## Problems
**a)** Using the Ruby file I/O text, explain in one to three sentences why binary file operations need an explicit mode.
**b)** Answer these questions from the Ruby file I/O text, one line each:
(i) What value does the basic File.write example return?
(ii) What does the default encoding for file operations depend on?
(iii) Which access mode positions the file at its end?
**c)** Return the passage of the Ruby file I/O text that starts at the words "# Append mode" and ends after "file.write('updated data')".

## Text extract
The core file operations revolve around opening file handles, reading or writing data, and properly closing resources. Ruby automatically handles many low-level details like buffer management and system calls while providing granular control when needed.

# Basic file reading
content = File.read('data.txt')
# => "file contents as string"

# Basic file writing
File.write('output.txt', 'new content')
# => 11 (bytes written)

# Working with file handles
File.open('config.json', 'r') do |file|
  JSON.parse(file.read)
end

File operations in Ruby support multiple encoding formats, automatic encoding detection, and encoding conversion during I/O operations. The default encoding depends on the system locale, but can be explicitly specified for both reading and writing operations.

Ruby's file I/O integrates with the broader I/O class hierarchy, meaning file objects respond to standard I/O methods like #read, #write, #gets, and #puts. This consistency allows file objects to be used interchangeably with other I/O objects in many contexts.

Basic Usage

File reading operations offer multiple approaches depending on data size and processing requirements. The File.read class method loads entire file contents into memory as a string, while File.open with a block provides streaming access for larger files.

# Read entire file content
full_content = File.read('large_dataset.csv')

# Read with encoding specification  
utf8_content = File.read('international.txt', encoding: 'UTF-8')

# Read specific number of bytes
partial_content = File.read('binary_file.dat', 1024)

# Stream reading with file handle
File.open('server.log', 'r') do |file|
  file.each_line do |line|
    puts line if line.include?('ERROR')
  end
end

File writing operations similarly support both convenience methods and handle-based approaches. The File.write method creates or overwrites files, while File.open with write modes provides fine-grained control over file operations.

# Write string to file (creates or overwrites)
File.write('results.txt', analysis_results)

# Append to existing file
File.write('application.log', log_entry, mode: 'a')

# Write with specific encoding
File.write('report.txt', report_data, encoding: 'UTF-8')

# Streaming write operations
File.open('export.csv', 'w') do |file|
  CSV.new(file) do |csv|
    records.each { |record| csv << record }
  end
end

File access modes control read/write permissions and file positioning behavior. Ruby supports standard POSIX file modes with additional Ruby-specific enhancements for encoding and newline handling.

# Read-only access
File.open('readonly.txt', 'r') { |f| f.read }

# Write access (truncates existing content)  
File.open('output.txt', 'w') { |f| f.puts 'new content' }

# Append mode (positions at end of file)
File.open('log.txt', 'a') { |f| f.puts Time.now }

# Read-write access without truncation
File.open('database.txt', 'r+') do |file|
  file.seek(100)  # Move to byte position 100
  file.write('updated data')
end

Binary file operations require explicit mode specification to prevent encoding transformations and newline conversions that can corrupt binary data.

# Binary read mode
image_data = File.read('photo.jpg', mode: 'rb')

# Binary write operations
File.open('backup.dat', 'wb') do |file|
  file.write(compressed_data)
  file.write(checksum_bytes)
end

# Copy binary files
File.open('source.bin', 'rb') do |source|
  File.open('destination.bin', 'wb') do |dest|
    dest.write(source.read(8192)) until source.eof?

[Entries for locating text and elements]
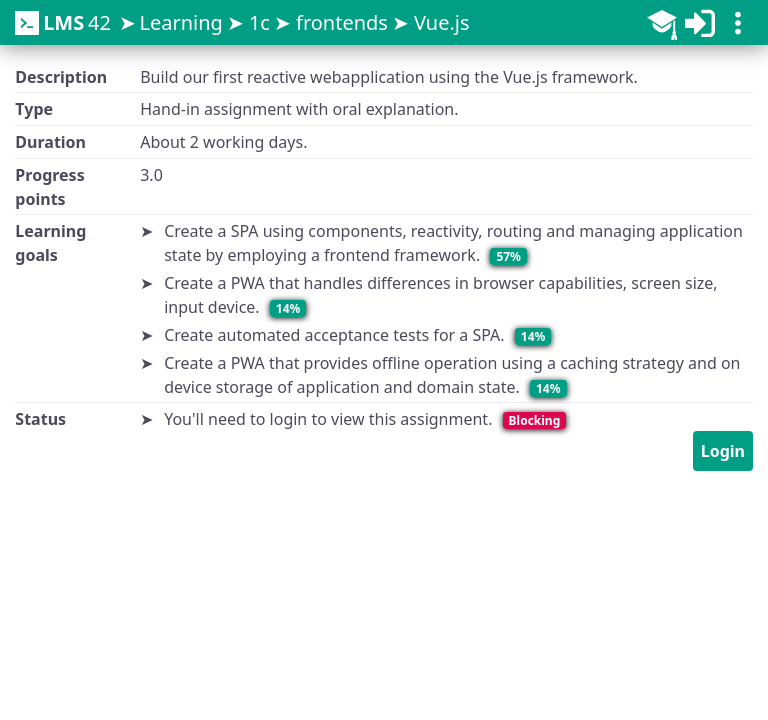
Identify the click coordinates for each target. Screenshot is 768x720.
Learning (180, 22)
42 (63, 23)
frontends (342, 22)
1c (259, 22)
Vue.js (442, 22)
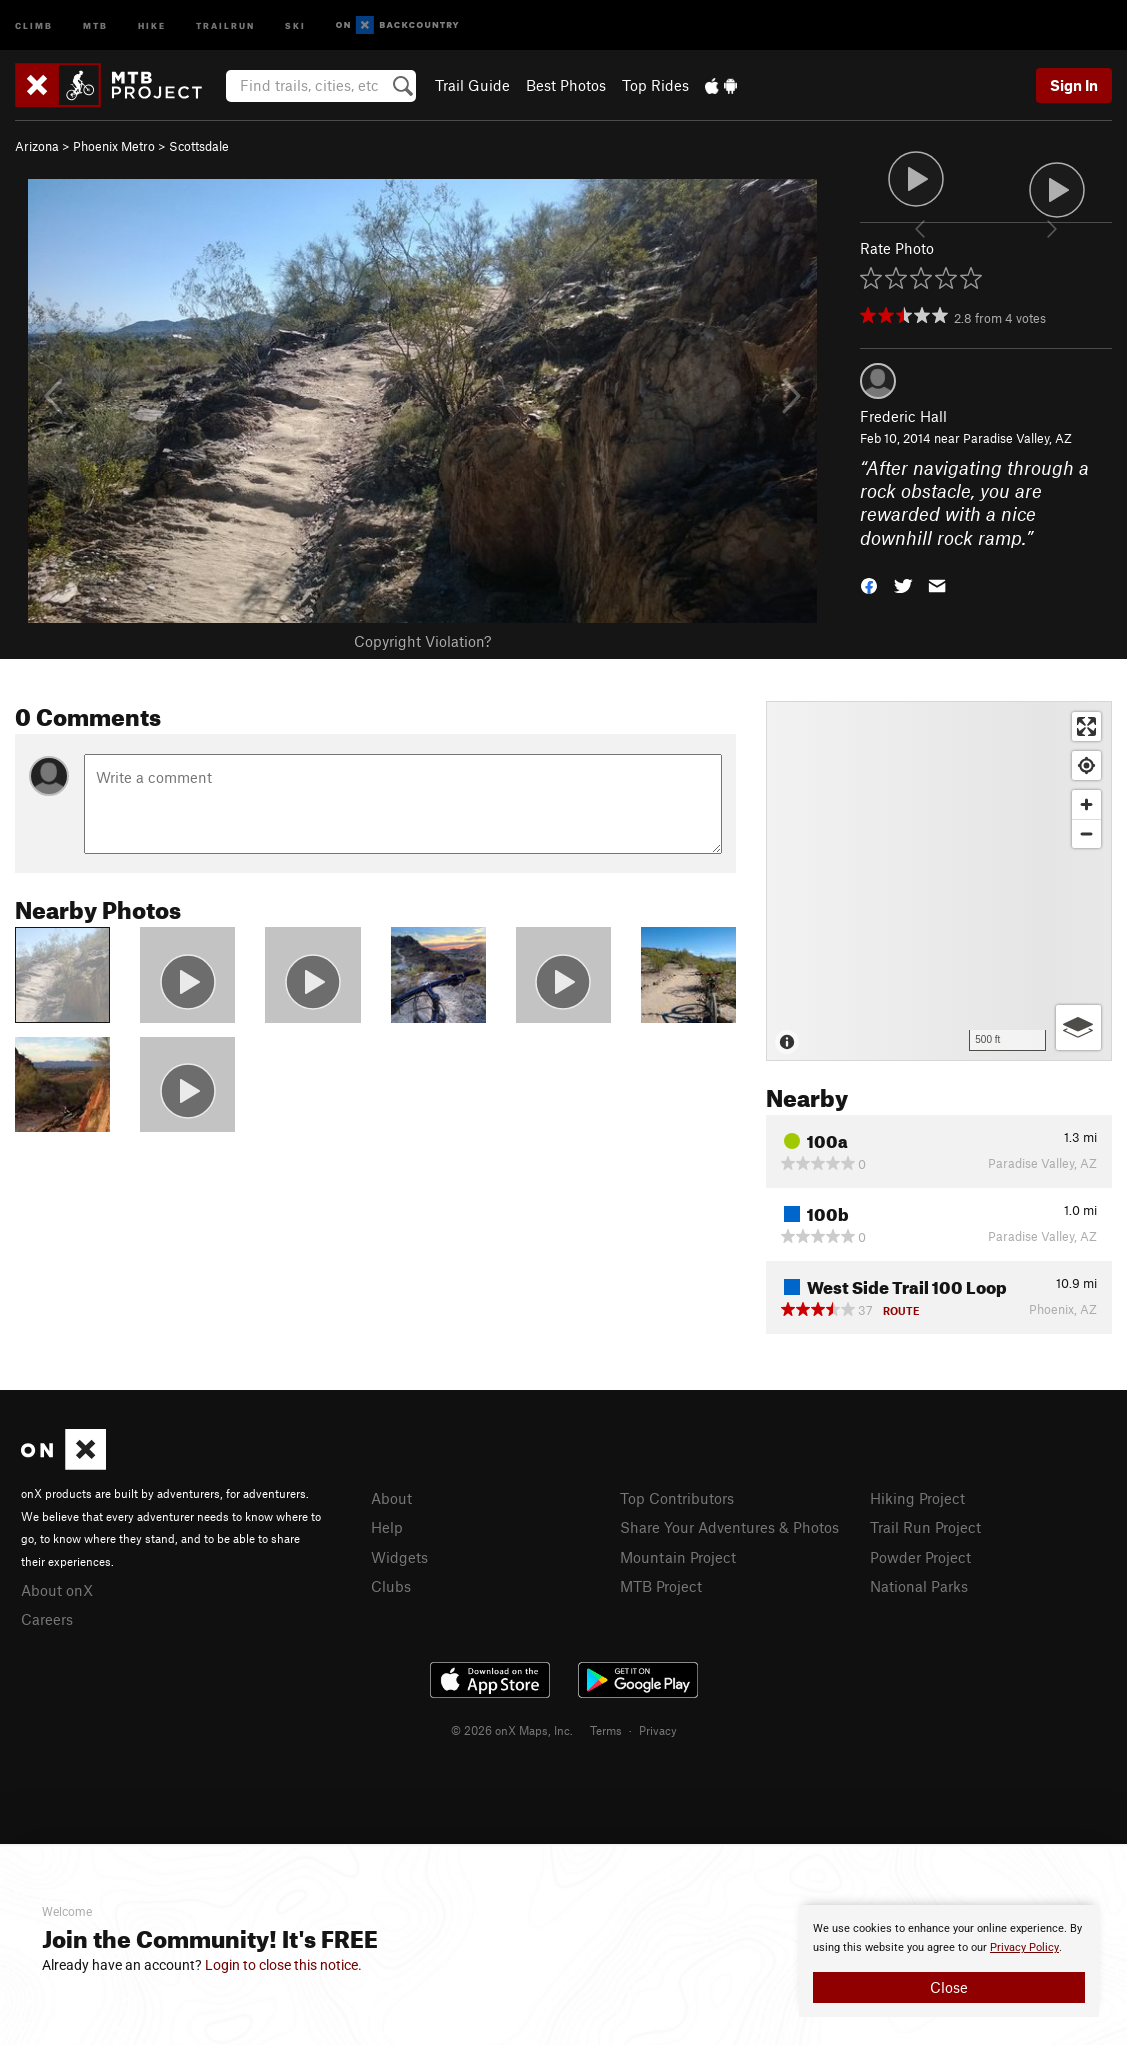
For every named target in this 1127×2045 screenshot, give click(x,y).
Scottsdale (199, 146)
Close (949, 1987)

## Set of answers
**a)** Without an explicit binary mode, Ruby may apply encoding transformations and newline conversions during reading or writing. Those changes can corrupt binary data, so modes such as 'rb' and 'wb' must be given.

**b)**
(i) 11, the number of bytes written
(ii) The system locale
(iii) Append mode, 'a'

**c)**
# Append mode (positions at end of file)
File.open('log.txt', 'a') { |f| f.puts Time.now }

# Read-write access without truncation
File.open('database.txt', 'r+') do |file|
  file.seek(100)  # Move to byte position 100
  file.write('updated data')